Maybe some other stuff. The patches are all ugly: code duplication, #ifdef 0ed sections, and the whole “make windows appear as focused” does so by essentially screwing up a state variable in the Metacity structure that tracks windows. So far, it seems to work like I want it to–which is to say, like I have Sawfish configured to work. I hope I won’t regret putting this work into kwin later.

Almost a month ago my W and E keys started breaking on my trusty Dell QuietKey keyboard. They would only register as a key press when you pressed them very hard, or maybe on a certain part of the key (that I didn’t usually hit). So I decided to put my keyboards in the dishwasher. One is the one I just described with the broken keys, the other an identical model that I had stashed away. Its problem was a sticky key; if I recall, I spilled something sugary in there. I know lots of places on the Internet describe pulling your keyboard apart and washing all the pieces, but that is way too much work for me, so I just slammed them in there as shown. (That other thing on the bottom is part of our meat grinder attachment for the mixer. It didn’t get quite clean.) Note that I did put a full load of detergent in there, and I give no guarantees about whether or not the rinsing agent (Jet Dry) was full or not. I think I washed them normally, except without heated dry.

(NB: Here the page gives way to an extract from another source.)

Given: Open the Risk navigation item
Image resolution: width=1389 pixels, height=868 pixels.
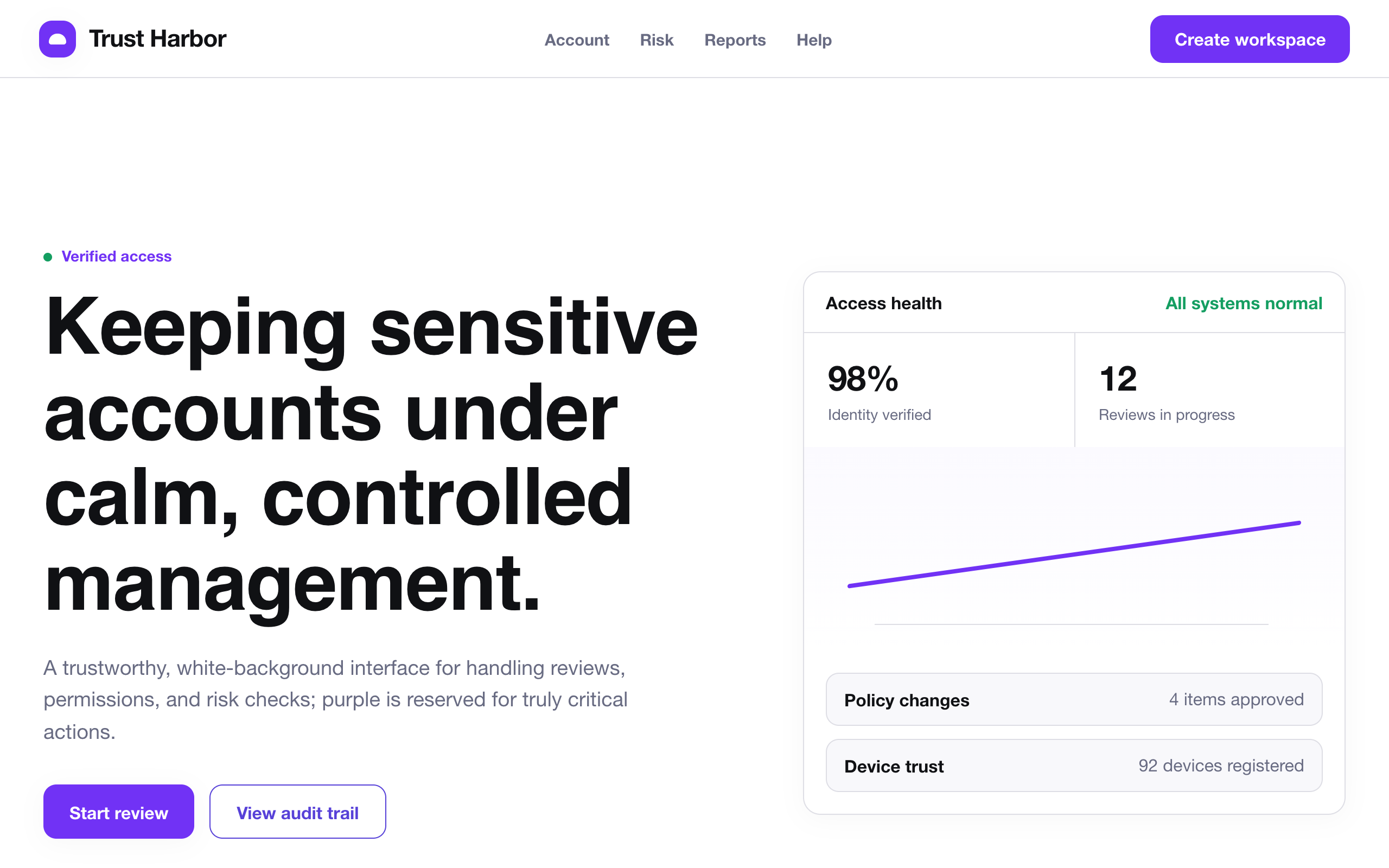Looking at the screenshot, I should (657, 40).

Everyone says to let them dry out for a week, which seemed pretty reasonable. I didn’t get around to trying them until today, though.

The keyboard with the sticky keys: still has sticky keys. Though I swear it looks a lot cleaner down there, the apostrophe still sticks.

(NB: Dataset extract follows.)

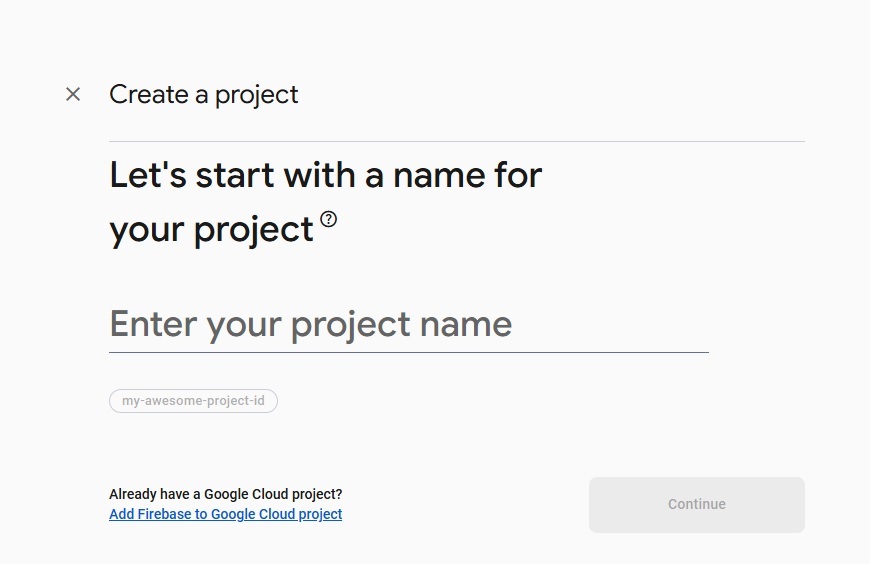
Task: Click the underline of the name field
Action: (x=409, y=352)
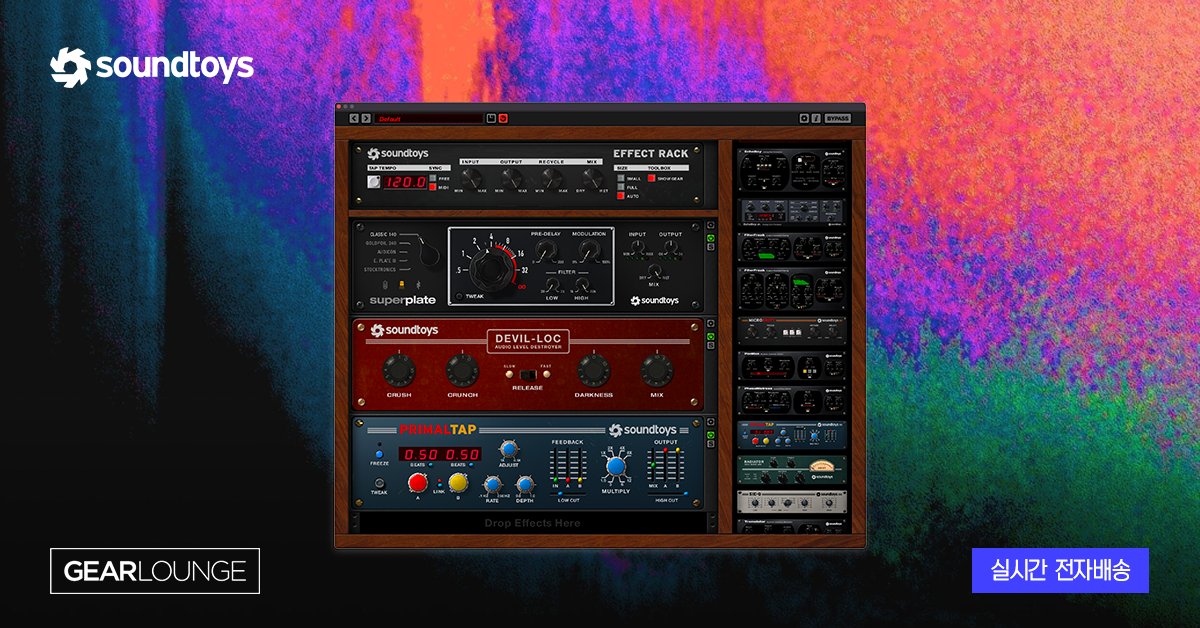Click the save preset icon in the header
This screenshot has height=628, width=1200.
(x=492, y=119)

The keyboard with the non-working keys: still has non-working keys. Plus, the writing on some of the keys is either coming off, or has accumulated some sort of detergent residue turning it (the writing) kind of white.

So that experiment was a failure. Again, I might be able to get somewhere with that sticky key keyboard if I felt like taking it apart. I just don’t care that much. I whipped out another Dell keyboard I had lying around (not a QuietKey, though; did they stop making that model?) which should do just fine.

In FC4 new, my Firefox crashed again today, again when I used Tab Mix’s “Close Right Tabs…” function. Still using nss_ldap from FC2 since I’m convinced it works better, even though I can’t prove it. I looked at my firewall today when I needed to get apcupsd going and I realized that FC’s system-config-securitylevel sucks. It lists about six services, none of which were “apcupsd,” and the way you add additional ports doesn’t let you specify a source host. I have NFS mounts in /etc/fstab, yet FC made apparently no effort to open up some NFS ports, which I really think it needs to. (Correct me if I’m wrong.) So I’ll disable that and use my own scripts.